Extracted data ::

····················

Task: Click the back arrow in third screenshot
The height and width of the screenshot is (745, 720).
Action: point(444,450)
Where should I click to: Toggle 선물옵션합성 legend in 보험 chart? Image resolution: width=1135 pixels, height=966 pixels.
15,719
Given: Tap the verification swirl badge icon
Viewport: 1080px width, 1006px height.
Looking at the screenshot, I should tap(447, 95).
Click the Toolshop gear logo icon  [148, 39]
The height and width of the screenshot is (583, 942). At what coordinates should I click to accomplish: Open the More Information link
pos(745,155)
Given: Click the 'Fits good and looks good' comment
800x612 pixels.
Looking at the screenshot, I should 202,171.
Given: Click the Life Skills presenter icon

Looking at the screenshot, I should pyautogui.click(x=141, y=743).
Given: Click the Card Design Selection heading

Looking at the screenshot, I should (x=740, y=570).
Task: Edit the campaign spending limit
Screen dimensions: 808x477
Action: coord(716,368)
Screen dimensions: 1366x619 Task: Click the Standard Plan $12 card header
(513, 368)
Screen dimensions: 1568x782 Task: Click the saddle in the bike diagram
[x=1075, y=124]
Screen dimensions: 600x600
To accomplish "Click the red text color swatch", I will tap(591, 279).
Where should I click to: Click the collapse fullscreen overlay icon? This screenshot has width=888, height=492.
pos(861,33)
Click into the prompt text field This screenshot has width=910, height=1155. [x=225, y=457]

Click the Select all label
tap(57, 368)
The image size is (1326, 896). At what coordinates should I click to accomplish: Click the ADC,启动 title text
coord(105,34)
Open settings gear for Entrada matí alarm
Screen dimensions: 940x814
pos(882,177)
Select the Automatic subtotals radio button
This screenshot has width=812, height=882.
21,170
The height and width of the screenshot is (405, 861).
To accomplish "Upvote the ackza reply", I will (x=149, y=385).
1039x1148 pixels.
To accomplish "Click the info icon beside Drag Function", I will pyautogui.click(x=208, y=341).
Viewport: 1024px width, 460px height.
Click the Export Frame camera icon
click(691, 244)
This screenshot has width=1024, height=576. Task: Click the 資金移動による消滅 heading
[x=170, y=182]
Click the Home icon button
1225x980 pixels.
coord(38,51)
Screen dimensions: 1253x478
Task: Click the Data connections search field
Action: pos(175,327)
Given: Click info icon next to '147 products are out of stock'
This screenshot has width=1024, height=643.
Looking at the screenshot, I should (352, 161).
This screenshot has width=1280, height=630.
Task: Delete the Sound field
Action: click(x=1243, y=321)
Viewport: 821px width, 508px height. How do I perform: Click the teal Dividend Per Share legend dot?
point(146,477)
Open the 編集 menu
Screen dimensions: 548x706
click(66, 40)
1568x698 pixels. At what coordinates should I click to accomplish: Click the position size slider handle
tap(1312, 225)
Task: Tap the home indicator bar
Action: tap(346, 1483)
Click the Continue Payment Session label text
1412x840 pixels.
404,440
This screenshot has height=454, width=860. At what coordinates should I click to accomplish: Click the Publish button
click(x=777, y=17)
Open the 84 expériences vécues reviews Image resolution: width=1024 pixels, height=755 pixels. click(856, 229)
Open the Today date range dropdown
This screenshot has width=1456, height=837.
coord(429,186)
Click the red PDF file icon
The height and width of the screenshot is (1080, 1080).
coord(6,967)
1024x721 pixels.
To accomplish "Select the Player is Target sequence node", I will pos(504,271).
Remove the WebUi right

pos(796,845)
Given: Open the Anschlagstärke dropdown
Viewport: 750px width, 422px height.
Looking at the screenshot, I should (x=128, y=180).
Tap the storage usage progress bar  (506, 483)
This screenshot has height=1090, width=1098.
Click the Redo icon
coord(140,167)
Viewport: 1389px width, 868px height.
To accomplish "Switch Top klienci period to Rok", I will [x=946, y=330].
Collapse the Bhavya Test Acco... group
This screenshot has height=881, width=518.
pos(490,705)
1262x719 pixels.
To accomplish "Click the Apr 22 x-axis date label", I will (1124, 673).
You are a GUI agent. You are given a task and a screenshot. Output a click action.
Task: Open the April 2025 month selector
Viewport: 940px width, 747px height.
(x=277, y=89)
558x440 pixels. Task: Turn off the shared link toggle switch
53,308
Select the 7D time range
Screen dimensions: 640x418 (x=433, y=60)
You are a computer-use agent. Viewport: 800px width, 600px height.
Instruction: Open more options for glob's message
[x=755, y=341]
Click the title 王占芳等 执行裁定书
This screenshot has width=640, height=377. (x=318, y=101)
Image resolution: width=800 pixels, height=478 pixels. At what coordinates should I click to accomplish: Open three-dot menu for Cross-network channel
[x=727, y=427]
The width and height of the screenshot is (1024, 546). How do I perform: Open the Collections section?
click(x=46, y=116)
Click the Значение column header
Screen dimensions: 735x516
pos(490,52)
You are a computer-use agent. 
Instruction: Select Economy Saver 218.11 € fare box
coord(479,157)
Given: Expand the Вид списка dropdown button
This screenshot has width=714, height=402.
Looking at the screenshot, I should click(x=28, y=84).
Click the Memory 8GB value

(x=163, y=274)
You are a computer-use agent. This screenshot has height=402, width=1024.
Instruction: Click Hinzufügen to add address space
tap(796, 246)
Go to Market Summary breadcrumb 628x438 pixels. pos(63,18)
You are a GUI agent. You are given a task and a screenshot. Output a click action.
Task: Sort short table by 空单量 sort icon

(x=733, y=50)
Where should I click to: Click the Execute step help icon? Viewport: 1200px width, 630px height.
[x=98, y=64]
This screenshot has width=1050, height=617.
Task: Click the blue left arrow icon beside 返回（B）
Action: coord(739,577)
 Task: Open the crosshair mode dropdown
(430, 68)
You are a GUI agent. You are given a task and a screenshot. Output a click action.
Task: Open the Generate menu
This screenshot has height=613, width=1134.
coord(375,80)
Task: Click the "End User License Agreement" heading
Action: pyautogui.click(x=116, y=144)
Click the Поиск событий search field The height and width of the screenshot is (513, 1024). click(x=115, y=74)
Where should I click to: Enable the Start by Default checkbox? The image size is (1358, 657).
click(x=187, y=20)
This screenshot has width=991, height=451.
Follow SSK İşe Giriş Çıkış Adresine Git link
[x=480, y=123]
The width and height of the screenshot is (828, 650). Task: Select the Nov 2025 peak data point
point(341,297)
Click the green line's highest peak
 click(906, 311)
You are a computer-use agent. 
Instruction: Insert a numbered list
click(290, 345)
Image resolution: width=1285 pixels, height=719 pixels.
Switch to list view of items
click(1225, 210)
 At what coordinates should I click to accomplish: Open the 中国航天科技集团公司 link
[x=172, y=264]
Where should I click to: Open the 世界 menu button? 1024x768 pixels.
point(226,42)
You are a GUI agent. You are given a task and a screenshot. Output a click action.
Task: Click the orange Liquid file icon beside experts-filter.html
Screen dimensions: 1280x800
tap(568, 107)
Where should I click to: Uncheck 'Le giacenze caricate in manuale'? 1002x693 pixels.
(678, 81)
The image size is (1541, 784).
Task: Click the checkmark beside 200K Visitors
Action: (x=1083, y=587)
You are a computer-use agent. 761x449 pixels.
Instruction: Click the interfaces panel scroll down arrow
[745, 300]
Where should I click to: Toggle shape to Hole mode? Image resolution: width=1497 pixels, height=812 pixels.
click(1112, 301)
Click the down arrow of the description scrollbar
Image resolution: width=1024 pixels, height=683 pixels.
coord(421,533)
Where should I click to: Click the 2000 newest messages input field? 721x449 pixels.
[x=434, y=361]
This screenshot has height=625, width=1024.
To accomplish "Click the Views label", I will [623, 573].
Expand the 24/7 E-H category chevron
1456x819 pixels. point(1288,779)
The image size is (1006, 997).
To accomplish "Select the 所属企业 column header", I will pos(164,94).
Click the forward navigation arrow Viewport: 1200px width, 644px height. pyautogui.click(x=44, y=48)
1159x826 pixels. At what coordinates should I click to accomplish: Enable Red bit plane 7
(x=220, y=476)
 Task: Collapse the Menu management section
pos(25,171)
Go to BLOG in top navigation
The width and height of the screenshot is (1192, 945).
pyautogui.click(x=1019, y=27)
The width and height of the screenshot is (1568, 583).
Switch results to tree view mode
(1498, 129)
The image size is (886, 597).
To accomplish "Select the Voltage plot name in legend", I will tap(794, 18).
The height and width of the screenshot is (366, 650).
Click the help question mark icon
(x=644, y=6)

····················

Assigned task :: Please copy only the lines from the one with "The height and width of the screenshot is (366, 650)." through the final line of the records above, both ends included.

Solved exercise ::
The height and width of the screenshot is (366, 650).
Click the help question mark icon
(x=644, y=6)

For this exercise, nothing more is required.